Monday, November 06, 2006

Another day in Paradise

Hmm, the title sounds like something from a Jimmy Buffett song. I hope that I didn't plagiarize! Well, it's just another day. Same old stuff. I've got a lot of soul searching to do this week, so any one who reads this might be stuck with a lot of frustrated ranting. Sorry about that, but the only reason I'm really writing any of this is to sort things out in my head. You all are just unlikely, unsuspecting victims!

I went to visit my extended family for a bit yesterday. Technically, they're not blood relatives, but they're sooooo much better. They're the family that I chose. Some folks would say they're just friends, but I can guarantee you that the love I have for them is so much deeper than friendship. And we all know how important and special friendship is! They made me an amazing offer, and I've got to figure out whether or not it'll be right for me. Or rather, whether it's in my best interest (and theirs). They offered to let me stay with them for a few months or so in order for me to get my butt in gear and get back to school/find a decent job/etc. I'd still be able to see my man whenever we both have time off, but I would be out of the crossfire with him and his ex-wife. There are a lot of advantages to this proposal. He'd have lots of time with his kids without me nagging at him to spend time with me. His kids would have some time to adjust to their changing family. I'd get to spend more time with my extended family and get to know my "God Nephews" (Yes, I know there's no such thing. But since their not blood relatives but chosen, I think of them as my "God Nephews", you don't like it, tough.). Financially, it's an attractive offer because there's not a chance in hell that I'd ever find a cheaper place. And if I did, it'd be pretty nasty, I'm sure. So why do I have to think about it? Good question, and I'm not sure that I know the answer.

I can't really continue to stay with the boyfriend. It's becoming really hard on him, which is understandable. On the one hand, he wants me here with him, on the other he wants to be with his kids. Makes sense. But one of his kids refuses to come over if I'm here. He says he's uncomfortable. I can't imagine how bad this makes the boyfriend feel. Granted, it doesn't make me feel all that warm and fuzzy either. So moving out is something that I am really going to need to do. Especially if I ever get a darned job.
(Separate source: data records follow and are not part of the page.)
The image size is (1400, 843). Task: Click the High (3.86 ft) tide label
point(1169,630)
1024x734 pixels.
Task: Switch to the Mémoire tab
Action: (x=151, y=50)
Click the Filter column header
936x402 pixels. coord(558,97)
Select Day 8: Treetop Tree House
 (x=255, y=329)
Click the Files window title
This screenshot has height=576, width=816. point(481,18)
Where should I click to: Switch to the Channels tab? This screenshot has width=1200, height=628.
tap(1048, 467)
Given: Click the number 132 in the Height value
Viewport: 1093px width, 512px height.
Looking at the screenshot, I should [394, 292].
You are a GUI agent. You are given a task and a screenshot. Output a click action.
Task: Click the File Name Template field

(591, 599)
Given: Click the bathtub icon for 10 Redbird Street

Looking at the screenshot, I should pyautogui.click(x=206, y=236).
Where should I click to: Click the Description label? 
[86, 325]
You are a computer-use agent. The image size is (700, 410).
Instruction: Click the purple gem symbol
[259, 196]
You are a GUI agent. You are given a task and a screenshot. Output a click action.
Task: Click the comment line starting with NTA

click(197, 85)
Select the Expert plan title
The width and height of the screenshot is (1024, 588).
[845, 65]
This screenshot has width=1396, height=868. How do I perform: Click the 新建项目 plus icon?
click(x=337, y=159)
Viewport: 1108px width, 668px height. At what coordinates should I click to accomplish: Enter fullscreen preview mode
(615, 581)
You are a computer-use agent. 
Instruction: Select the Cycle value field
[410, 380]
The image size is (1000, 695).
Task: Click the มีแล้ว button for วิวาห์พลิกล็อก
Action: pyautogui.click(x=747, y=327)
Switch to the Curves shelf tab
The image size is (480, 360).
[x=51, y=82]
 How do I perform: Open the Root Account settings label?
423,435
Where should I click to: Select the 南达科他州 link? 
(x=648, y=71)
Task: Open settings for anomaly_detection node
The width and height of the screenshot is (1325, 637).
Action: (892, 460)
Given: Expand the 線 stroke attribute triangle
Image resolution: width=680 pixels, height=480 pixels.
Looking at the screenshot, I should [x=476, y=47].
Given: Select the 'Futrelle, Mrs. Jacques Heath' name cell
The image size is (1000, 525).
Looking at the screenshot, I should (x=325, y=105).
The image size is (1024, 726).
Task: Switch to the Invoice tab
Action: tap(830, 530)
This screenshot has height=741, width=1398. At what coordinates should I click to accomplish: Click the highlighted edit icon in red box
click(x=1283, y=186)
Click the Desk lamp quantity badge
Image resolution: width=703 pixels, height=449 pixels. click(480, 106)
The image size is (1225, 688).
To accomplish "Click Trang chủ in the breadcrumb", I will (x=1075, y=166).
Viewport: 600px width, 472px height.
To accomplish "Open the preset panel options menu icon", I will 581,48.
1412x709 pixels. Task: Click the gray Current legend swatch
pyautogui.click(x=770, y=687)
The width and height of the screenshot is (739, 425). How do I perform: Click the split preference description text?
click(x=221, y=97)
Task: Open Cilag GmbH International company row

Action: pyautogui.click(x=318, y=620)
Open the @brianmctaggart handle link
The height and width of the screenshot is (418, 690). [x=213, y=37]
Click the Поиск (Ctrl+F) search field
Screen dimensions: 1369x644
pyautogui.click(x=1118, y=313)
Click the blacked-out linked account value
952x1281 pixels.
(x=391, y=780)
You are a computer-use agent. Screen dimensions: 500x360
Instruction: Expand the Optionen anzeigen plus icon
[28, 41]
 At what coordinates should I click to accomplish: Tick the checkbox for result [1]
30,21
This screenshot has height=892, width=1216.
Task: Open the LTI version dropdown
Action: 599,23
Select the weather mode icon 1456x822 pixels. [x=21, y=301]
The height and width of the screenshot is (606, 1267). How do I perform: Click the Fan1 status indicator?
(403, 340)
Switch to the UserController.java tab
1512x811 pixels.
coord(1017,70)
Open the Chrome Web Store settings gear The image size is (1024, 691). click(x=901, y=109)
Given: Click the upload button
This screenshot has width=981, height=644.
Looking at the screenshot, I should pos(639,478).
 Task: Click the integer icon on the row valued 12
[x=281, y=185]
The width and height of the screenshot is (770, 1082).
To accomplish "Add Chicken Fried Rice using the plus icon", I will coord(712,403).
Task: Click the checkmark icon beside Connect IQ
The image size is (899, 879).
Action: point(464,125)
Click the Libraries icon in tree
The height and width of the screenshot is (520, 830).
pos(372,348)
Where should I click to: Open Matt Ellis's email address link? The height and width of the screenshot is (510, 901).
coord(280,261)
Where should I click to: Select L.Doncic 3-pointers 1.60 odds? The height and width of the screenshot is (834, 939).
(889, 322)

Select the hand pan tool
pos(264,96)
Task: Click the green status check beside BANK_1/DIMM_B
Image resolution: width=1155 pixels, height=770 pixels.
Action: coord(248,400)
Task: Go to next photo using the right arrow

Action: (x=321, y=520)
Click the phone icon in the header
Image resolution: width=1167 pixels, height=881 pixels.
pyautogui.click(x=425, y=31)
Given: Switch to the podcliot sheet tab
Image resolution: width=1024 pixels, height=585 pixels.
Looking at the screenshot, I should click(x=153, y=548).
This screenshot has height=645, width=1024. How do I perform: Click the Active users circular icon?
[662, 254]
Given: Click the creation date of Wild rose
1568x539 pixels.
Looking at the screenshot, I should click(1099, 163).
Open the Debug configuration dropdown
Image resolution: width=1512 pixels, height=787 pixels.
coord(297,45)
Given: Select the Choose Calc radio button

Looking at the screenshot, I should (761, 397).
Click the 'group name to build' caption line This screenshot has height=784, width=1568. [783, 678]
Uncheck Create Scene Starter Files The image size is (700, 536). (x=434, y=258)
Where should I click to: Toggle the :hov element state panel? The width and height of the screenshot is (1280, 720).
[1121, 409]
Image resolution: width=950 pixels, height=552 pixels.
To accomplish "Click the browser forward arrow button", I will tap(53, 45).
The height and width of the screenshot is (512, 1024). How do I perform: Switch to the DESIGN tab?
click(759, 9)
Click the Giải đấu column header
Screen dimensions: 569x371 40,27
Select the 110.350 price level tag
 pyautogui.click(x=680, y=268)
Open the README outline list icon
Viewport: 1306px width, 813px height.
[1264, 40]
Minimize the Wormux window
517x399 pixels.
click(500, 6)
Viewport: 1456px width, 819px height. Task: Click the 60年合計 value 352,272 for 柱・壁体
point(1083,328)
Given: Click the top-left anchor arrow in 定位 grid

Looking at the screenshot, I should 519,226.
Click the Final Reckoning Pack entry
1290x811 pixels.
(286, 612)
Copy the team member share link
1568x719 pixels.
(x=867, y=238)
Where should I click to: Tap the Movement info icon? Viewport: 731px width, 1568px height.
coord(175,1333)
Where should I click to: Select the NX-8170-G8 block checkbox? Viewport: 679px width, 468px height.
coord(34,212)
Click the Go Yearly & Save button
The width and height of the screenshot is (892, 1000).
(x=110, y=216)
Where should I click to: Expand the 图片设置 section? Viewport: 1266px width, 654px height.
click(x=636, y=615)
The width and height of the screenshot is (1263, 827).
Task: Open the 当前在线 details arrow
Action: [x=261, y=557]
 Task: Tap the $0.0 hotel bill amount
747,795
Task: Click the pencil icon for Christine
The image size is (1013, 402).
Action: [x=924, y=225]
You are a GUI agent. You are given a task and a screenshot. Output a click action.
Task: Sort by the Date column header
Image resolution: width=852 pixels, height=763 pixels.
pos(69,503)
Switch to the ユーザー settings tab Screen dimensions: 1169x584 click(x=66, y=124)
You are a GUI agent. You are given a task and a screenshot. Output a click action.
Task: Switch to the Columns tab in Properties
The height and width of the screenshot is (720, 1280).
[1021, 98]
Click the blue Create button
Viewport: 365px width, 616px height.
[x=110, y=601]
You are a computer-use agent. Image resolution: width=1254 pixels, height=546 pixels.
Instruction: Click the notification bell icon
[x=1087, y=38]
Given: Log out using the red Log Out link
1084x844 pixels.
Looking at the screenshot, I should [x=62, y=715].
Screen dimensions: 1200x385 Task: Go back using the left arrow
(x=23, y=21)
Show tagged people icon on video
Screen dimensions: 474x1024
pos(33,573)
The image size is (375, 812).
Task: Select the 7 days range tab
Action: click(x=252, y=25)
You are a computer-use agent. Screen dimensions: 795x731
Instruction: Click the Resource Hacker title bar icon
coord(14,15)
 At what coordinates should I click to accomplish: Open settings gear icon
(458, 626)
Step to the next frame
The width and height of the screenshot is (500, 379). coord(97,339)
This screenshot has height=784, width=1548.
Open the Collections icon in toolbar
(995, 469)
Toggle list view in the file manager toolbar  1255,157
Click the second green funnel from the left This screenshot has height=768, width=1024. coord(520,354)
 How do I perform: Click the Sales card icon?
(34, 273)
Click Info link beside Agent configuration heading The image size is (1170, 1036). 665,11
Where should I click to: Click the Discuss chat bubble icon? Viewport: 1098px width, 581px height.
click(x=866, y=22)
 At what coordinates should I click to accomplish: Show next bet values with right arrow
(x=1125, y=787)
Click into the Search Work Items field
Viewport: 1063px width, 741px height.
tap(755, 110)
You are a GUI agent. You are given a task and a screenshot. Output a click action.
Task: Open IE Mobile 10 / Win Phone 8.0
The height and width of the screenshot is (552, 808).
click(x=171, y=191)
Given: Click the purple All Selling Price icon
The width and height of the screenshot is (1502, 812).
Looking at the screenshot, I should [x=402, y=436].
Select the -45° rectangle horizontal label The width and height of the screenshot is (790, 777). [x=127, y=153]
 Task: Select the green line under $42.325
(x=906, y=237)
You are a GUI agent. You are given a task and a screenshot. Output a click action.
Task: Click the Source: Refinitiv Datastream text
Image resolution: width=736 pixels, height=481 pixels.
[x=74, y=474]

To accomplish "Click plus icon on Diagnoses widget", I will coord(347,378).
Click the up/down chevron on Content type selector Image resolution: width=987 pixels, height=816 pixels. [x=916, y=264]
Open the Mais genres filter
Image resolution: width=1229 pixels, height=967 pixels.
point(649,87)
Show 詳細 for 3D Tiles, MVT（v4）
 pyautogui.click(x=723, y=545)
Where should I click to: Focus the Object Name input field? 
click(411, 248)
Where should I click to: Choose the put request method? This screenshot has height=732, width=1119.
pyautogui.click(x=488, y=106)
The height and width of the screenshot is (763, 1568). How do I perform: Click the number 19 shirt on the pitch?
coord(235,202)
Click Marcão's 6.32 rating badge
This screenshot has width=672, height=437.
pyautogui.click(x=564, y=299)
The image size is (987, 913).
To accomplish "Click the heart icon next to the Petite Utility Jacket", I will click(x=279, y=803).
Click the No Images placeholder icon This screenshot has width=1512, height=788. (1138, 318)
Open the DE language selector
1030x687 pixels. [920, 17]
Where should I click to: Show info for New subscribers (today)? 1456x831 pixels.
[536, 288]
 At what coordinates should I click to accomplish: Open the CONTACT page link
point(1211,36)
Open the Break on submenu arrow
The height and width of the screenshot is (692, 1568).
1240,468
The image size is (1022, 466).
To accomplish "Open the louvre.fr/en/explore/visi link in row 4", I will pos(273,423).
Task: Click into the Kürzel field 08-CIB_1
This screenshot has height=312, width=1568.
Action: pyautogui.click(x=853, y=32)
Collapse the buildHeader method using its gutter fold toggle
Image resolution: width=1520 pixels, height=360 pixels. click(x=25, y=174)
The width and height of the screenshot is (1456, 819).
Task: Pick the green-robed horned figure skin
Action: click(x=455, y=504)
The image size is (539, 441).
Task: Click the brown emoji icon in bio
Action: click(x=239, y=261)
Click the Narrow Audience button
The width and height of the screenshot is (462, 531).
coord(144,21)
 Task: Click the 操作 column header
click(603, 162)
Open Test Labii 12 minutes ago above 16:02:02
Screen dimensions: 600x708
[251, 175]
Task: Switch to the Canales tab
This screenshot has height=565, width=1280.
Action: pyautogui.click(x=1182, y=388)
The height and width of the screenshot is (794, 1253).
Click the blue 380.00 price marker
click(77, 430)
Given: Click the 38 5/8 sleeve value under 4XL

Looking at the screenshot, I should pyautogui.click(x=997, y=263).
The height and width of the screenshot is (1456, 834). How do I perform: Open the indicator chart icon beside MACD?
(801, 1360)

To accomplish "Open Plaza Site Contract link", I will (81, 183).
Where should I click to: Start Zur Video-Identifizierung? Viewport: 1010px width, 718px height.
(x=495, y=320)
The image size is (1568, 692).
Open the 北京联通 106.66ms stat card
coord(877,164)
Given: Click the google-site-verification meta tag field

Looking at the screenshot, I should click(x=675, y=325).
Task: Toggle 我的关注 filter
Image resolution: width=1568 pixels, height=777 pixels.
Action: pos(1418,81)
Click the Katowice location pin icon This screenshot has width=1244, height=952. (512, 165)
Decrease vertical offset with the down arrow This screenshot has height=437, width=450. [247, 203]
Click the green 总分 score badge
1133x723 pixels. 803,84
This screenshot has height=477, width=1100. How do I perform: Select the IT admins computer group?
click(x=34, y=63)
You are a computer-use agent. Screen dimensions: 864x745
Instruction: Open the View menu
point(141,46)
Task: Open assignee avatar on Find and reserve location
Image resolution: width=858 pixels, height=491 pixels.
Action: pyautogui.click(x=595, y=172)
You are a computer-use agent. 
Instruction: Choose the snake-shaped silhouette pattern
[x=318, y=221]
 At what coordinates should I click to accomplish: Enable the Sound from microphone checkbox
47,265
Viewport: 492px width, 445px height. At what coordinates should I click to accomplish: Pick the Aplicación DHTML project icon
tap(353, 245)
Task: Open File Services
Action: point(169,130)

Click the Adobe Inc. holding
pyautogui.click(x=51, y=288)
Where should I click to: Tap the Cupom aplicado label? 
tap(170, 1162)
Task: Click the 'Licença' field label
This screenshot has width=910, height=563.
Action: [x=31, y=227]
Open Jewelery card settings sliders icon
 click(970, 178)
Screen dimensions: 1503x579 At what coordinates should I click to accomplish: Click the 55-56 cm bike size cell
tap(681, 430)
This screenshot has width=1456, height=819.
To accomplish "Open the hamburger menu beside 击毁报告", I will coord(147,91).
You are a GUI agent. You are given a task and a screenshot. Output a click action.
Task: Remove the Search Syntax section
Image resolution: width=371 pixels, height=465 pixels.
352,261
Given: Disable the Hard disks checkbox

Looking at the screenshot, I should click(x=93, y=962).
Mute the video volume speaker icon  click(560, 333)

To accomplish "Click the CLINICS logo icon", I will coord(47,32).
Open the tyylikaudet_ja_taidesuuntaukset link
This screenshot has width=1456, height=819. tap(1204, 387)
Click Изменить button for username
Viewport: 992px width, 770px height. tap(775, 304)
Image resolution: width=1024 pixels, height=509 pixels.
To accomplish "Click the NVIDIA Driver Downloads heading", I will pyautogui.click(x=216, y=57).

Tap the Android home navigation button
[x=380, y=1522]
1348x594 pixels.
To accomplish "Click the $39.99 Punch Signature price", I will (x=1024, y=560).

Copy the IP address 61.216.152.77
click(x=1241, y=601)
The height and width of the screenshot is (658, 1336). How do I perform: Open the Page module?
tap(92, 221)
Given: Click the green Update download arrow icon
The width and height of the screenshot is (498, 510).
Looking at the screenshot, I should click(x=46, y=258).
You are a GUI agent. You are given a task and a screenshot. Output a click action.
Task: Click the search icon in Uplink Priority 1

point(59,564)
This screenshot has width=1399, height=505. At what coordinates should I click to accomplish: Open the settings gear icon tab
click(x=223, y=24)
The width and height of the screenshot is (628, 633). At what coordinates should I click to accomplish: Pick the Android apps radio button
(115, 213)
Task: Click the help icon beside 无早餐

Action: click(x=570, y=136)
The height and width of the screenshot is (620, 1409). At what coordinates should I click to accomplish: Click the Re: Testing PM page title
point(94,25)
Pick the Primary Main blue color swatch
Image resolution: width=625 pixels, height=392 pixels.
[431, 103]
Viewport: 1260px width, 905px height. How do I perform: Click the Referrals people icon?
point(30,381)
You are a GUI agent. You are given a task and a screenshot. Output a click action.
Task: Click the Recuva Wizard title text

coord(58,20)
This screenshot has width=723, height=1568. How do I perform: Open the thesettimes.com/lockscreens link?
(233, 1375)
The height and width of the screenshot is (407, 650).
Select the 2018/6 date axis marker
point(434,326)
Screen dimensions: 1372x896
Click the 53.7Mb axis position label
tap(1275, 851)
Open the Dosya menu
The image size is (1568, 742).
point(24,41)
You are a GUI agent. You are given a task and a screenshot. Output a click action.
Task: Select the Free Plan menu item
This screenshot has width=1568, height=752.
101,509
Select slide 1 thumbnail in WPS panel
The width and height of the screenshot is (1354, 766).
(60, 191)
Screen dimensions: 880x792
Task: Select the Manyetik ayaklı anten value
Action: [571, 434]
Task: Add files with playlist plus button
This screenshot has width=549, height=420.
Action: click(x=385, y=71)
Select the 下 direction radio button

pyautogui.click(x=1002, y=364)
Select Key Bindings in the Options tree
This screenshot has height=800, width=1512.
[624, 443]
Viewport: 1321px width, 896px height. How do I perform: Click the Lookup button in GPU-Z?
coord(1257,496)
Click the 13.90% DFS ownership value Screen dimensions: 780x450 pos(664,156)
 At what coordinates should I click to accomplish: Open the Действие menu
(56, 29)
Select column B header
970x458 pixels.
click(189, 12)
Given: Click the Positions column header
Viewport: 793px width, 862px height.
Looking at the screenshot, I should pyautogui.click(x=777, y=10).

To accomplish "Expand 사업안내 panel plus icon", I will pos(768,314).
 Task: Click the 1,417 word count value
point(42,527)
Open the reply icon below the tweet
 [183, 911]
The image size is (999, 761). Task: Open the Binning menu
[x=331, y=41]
The job hunt isn't going well. I'm not sure if I'm just being too picky about where I'm putting in resumes or what. Maybe my resume and cover letters totally suck. Who knows! I know I need to find some crappy job that'll just get money flowing, but it's really difficult for me to swallow that last bit of pride and do it. It seems like I've given up everything else though, so I can't say I have any thing else to lose. Indeed.

So, I need a job and I need a place to live. Looks like those are the top priority. The question is, do I keep hoping for something to pop for me here in my hometown, or do I go to a new city where I have loved ones and hope for the best there? If I move, am I giving up that last dream that I had for my life? I dunno. It's what I have to figure out, isn't it?

On a different note, as I was sitting here typing this, 2 deer appeared just outside. They were just wandering about, nibbling on the trees and stuff. I tried to snap some pics of them, but my camera isn't the greatest and I was taking the picture through the window. I didn't want to try and get out on the balcony. I was afraid of scaring them away. They were just so peaceful. It felt so good to just be still and watch such a gentle and docile animal. It brought a little bit of much needed serenity into my heart. Thanks Mother Nature.

2 comments:

Mafia Wife said...

You know, coming here and taking us up on the offer, isn't really giving up on your dreams with him, but rather putting things on the back burner for a while. You won't see him everyday either, but maybe that will be good for now. Give him a chance to be with the kiddies more and time for the kids to realize mom and dad are not getting back together. He certainly can come up here to spend a weekend to visit you too, any time he wants. Not a problem for us, unless you're gonna do that really loud sex stuff... then we might have to sound proof your room! LOL

Melosa said...

Well then, if I say yes, you'd better start soundproofing....Muhaha!